Assignment
I would like each line of the data that holds the word "green" copied out.

──────

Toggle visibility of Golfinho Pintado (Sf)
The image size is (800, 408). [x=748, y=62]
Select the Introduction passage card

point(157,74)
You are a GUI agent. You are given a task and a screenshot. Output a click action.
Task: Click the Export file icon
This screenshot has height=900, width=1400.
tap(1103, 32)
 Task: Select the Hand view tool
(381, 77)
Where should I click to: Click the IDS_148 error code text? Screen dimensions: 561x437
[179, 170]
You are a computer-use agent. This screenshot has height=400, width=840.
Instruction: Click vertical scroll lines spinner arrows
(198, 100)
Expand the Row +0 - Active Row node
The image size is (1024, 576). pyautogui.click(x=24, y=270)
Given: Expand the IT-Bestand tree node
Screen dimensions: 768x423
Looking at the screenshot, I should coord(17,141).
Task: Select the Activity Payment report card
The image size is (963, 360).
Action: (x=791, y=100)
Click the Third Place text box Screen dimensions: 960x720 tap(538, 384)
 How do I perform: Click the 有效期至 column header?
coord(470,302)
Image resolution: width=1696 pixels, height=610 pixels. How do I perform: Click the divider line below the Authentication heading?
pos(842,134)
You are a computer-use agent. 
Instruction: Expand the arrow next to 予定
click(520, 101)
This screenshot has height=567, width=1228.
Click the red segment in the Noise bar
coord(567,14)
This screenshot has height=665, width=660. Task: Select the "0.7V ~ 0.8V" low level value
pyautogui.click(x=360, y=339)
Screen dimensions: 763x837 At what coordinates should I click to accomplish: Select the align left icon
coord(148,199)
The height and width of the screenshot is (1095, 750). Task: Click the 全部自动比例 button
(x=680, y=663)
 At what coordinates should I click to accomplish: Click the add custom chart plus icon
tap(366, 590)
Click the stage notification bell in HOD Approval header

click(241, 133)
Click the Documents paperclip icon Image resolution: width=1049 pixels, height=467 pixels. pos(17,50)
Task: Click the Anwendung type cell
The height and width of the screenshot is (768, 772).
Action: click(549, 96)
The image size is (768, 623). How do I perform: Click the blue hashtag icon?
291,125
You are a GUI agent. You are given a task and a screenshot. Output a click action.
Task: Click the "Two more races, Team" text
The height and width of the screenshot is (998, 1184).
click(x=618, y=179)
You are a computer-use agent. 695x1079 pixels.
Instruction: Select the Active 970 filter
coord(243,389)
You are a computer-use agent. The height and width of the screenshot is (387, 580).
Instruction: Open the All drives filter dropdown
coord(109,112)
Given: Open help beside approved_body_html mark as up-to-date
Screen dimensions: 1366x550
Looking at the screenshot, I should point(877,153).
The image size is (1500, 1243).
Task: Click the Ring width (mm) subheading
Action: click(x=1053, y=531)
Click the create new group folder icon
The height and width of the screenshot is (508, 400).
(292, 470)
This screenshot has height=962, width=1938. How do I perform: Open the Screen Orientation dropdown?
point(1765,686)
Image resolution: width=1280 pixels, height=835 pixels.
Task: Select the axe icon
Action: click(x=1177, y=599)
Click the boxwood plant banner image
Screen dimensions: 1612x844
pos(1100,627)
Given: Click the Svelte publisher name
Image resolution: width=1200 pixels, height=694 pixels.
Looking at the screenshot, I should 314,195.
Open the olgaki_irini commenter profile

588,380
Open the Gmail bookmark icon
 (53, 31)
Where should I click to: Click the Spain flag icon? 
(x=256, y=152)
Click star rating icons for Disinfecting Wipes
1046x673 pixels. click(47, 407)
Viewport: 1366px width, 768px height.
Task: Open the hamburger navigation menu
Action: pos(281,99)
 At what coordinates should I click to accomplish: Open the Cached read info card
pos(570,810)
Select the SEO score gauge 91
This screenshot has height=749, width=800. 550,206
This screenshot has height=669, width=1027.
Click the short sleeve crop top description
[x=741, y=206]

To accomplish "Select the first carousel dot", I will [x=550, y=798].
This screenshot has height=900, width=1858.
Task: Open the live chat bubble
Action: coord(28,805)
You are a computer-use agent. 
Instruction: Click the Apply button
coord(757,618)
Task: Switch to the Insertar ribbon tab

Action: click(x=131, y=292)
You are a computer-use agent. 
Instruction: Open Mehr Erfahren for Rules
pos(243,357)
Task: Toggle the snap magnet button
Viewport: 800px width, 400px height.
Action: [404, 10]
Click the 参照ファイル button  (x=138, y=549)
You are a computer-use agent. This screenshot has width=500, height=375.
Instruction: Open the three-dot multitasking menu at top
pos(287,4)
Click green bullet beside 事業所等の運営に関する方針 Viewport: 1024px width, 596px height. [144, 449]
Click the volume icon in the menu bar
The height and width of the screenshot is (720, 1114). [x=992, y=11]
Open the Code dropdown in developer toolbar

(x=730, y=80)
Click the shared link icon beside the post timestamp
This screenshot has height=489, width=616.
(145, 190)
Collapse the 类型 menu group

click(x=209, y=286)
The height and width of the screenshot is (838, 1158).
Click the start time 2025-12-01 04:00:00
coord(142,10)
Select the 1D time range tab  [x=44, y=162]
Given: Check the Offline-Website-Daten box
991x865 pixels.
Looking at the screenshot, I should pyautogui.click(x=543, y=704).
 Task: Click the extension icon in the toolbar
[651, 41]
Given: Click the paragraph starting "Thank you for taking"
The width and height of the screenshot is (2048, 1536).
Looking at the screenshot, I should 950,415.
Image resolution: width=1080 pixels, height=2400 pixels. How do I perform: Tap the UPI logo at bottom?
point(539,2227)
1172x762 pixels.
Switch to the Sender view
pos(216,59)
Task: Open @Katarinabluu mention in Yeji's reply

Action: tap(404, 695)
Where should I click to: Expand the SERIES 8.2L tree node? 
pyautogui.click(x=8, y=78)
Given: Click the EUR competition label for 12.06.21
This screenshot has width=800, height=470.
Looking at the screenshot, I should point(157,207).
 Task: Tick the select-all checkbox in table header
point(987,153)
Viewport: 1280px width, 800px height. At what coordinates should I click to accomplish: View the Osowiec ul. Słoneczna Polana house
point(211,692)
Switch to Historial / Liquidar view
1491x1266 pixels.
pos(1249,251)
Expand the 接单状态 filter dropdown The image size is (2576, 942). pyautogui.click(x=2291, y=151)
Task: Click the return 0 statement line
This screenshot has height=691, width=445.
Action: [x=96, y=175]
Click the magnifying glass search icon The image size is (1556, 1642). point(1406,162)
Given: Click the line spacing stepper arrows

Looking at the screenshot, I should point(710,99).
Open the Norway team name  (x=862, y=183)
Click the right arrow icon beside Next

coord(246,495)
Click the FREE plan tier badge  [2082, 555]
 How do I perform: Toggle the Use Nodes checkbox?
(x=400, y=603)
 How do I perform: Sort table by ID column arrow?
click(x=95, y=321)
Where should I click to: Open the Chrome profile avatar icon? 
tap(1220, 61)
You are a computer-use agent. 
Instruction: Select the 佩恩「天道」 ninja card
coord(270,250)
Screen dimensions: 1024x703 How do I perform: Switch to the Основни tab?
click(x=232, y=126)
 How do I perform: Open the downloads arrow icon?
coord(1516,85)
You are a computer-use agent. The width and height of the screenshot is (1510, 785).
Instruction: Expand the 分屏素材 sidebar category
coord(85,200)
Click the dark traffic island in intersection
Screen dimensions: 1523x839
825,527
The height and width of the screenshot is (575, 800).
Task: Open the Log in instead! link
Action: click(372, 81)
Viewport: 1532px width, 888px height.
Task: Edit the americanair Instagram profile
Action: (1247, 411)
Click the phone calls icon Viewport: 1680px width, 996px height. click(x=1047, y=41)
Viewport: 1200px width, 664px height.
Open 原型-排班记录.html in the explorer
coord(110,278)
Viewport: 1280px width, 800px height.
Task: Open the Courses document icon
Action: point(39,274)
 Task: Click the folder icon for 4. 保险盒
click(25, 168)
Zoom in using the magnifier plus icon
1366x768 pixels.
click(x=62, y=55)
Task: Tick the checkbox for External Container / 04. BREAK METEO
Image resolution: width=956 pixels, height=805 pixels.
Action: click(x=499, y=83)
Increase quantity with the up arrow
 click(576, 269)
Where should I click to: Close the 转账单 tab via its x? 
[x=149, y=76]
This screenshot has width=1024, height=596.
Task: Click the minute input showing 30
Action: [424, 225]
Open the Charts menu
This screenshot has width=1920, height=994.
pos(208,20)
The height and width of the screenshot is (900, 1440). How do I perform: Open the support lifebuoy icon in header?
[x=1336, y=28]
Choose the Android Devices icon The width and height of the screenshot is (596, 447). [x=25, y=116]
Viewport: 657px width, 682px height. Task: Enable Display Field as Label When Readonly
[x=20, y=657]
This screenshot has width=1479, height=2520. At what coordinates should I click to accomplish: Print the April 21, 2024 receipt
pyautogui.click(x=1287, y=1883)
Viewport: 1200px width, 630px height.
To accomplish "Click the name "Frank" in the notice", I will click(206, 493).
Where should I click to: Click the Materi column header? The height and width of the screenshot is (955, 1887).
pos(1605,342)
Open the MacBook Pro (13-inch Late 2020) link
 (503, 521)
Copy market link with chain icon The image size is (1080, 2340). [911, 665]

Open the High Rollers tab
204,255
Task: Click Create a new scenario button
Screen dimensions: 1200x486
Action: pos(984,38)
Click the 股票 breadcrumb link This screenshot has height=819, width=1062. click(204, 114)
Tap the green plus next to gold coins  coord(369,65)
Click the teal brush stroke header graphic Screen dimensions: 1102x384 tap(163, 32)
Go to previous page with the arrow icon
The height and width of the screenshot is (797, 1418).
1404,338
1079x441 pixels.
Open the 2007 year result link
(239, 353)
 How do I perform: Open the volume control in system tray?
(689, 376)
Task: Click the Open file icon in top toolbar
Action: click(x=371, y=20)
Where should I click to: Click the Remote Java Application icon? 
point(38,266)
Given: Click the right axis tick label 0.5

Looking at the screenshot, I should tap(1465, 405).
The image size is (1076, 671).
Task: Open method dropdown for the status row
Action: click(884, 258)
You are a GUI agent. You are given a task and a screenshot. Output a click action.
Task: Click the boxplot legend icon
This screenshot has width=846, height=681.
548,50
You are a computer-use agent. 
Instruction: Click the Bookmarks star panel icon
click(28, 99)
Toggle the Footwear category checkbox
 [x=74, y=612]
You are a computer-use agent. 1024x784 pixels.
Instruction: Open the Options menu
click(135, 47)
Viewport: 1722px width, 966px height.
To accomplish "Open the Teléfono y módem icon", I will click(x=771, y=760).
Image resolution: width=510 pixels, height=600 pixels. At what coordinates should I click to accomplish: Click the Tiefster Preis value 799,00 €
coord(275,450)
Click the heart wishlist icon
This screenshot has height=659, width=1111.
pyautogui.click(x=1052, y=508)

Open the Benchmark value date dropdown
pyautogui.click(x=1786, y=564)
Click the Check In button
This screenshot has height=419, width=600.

──────

Answer below
Click green bullet beside 事業所等の運営に関する方針 Viewport: 1024px width, 596px height. [144, 449]
Tap the green plus next to gold coins  coord(369,65)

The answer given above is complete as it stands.